• **Extracted information**:

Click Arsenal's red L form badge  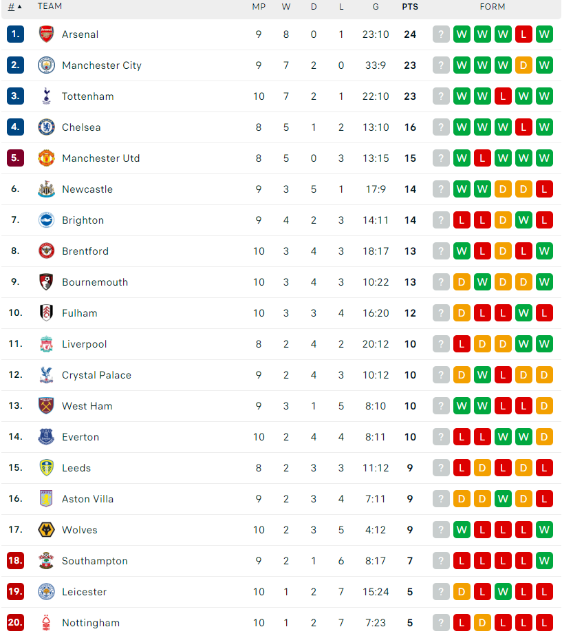tap(523, 34)
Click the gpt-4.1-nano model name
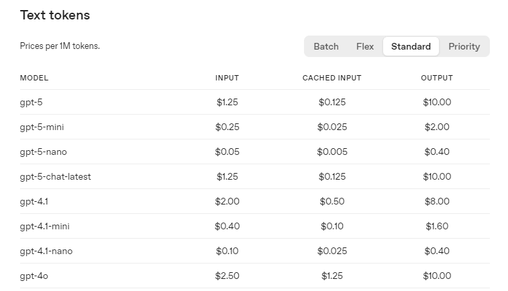 pyautogui.click(x=46, y=251)
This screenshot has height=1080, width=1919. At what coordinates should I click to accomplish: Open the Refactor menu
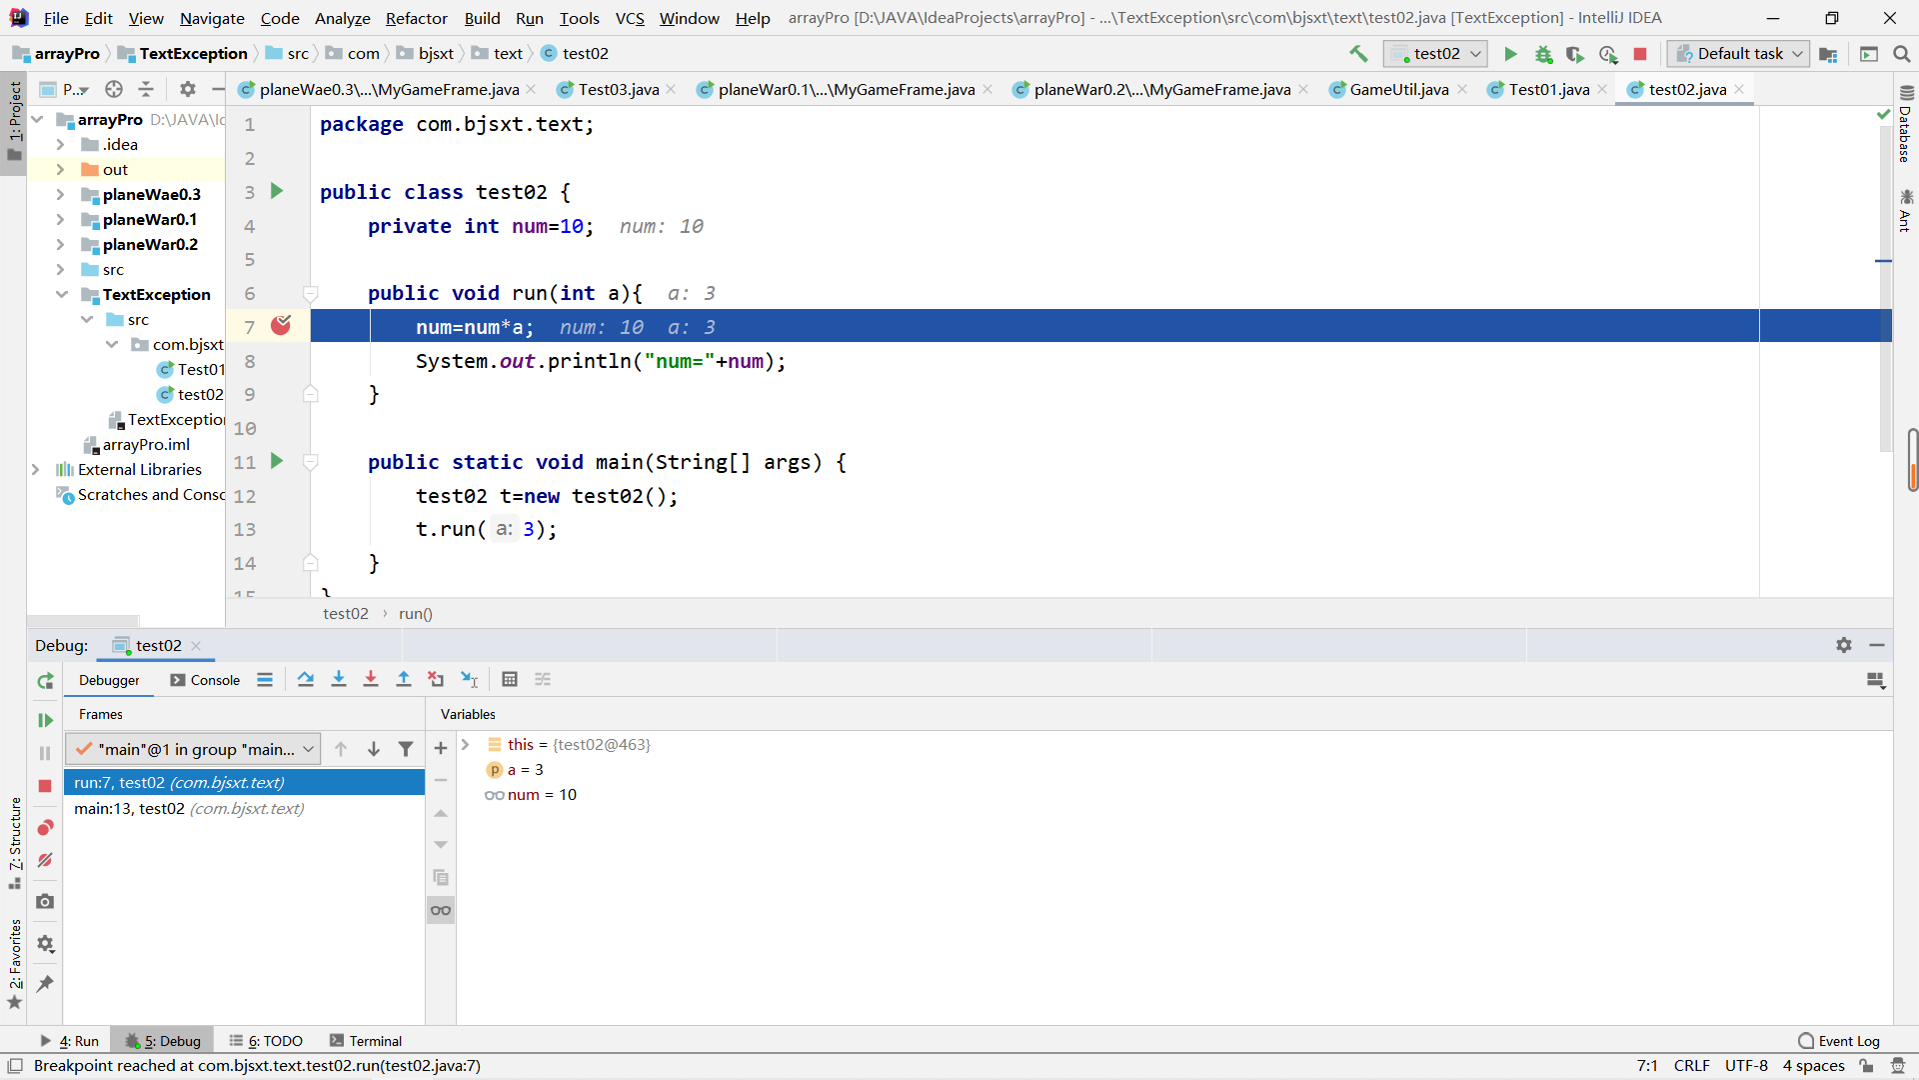point(416,17)
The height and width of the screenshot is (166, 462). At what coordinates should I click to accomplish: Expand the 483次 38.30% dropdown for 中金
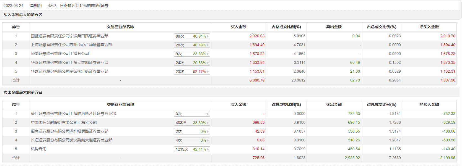point(192,123)
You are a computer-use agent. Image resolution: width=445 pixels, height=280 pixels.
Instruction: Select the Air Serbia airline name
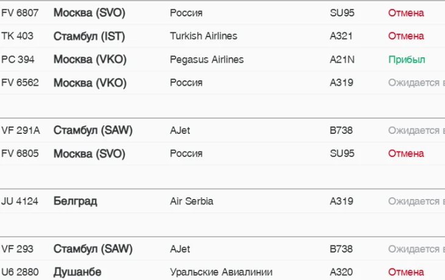click(x=191, y=201)
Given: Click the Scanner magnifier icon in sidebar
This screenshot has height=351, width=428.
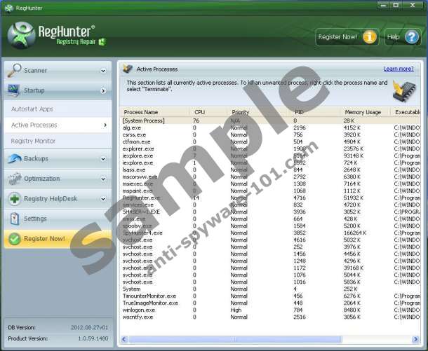Looking at the screenshot, I should [15, 70].
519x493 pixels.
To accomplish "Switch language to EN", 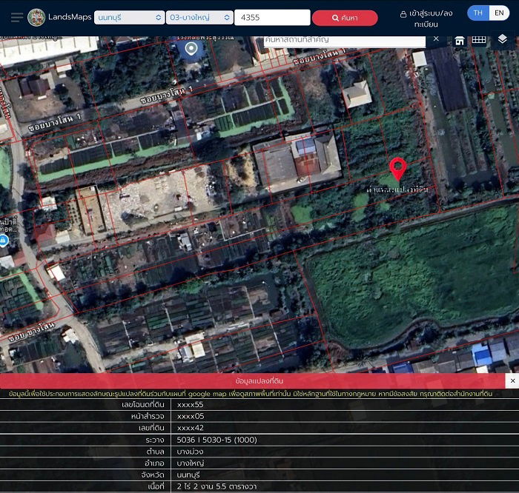I will 499,13.
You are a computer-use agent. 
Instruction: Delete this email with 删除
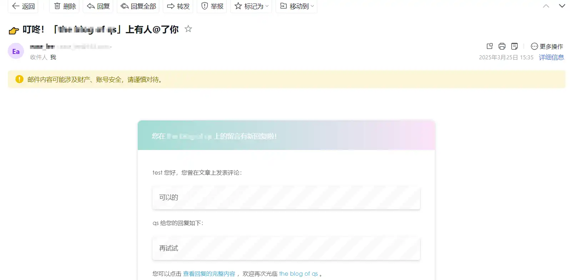point(65,6)
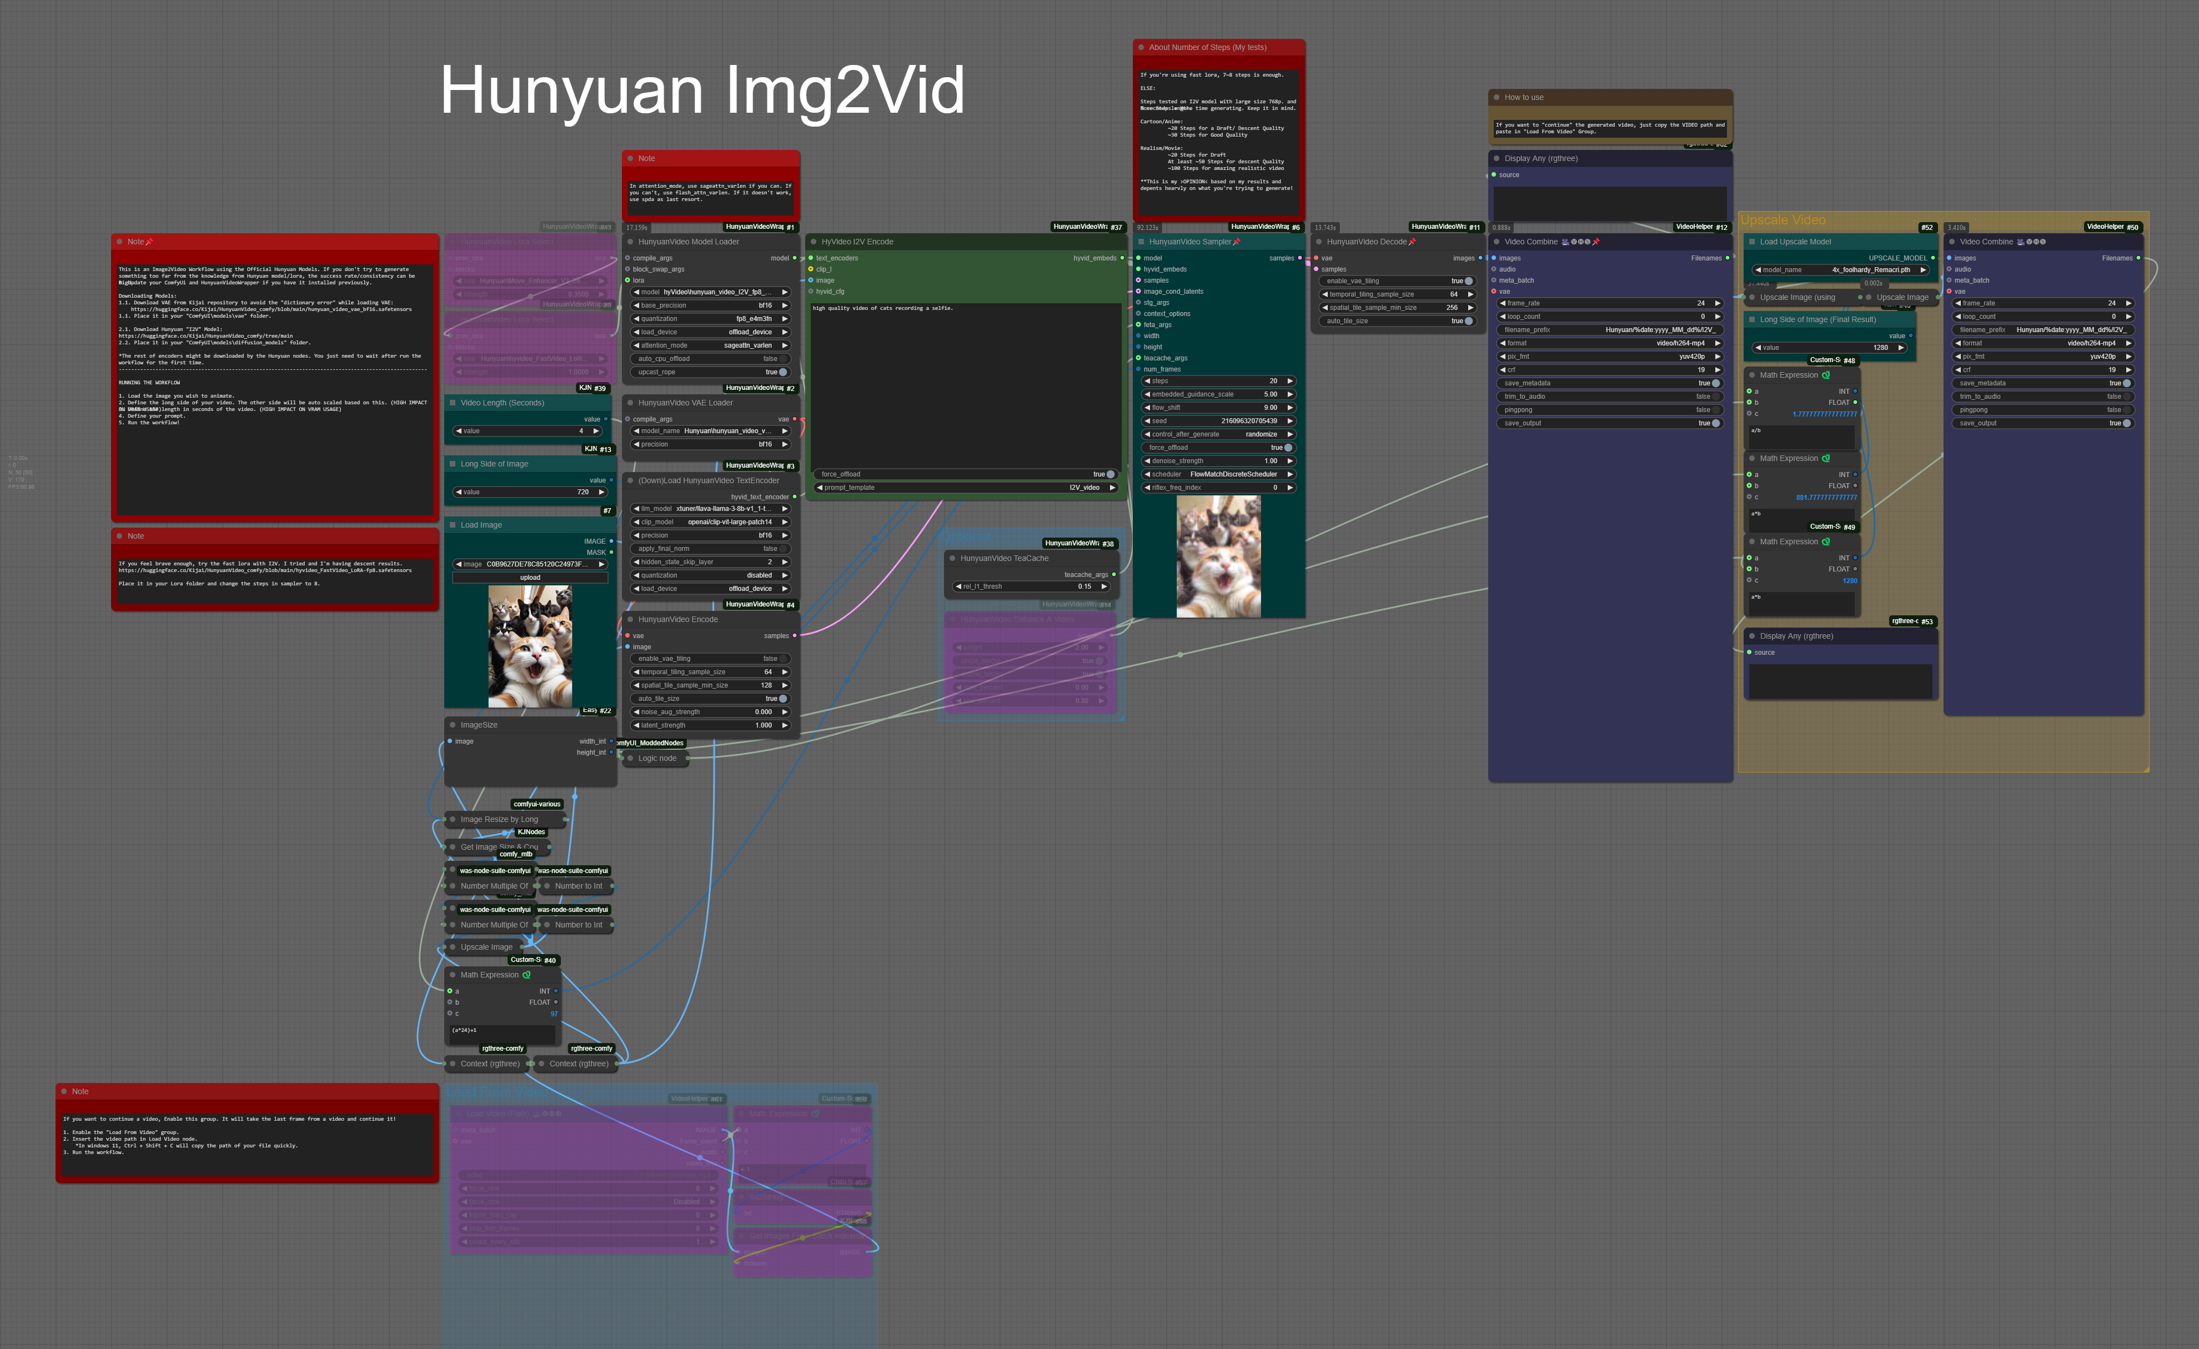The width and height of the screenshot is (2199, 1349).
Task: Click the collapse dot on Display Any (rgthree) node under How to use
Action: (1497, 159)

• **Problem requirements**:
Extract each line of the material above that contains the word "what".

• **Expected output**:
This screenshot has height=1080, width=1919. At what coordinates should I click to accomplish: Open the Refactor menu
The height and width of the screenshot is (166, 462). At what coordinates should I click to accomplish: Expand the 483次 38.30% dropdown for 中金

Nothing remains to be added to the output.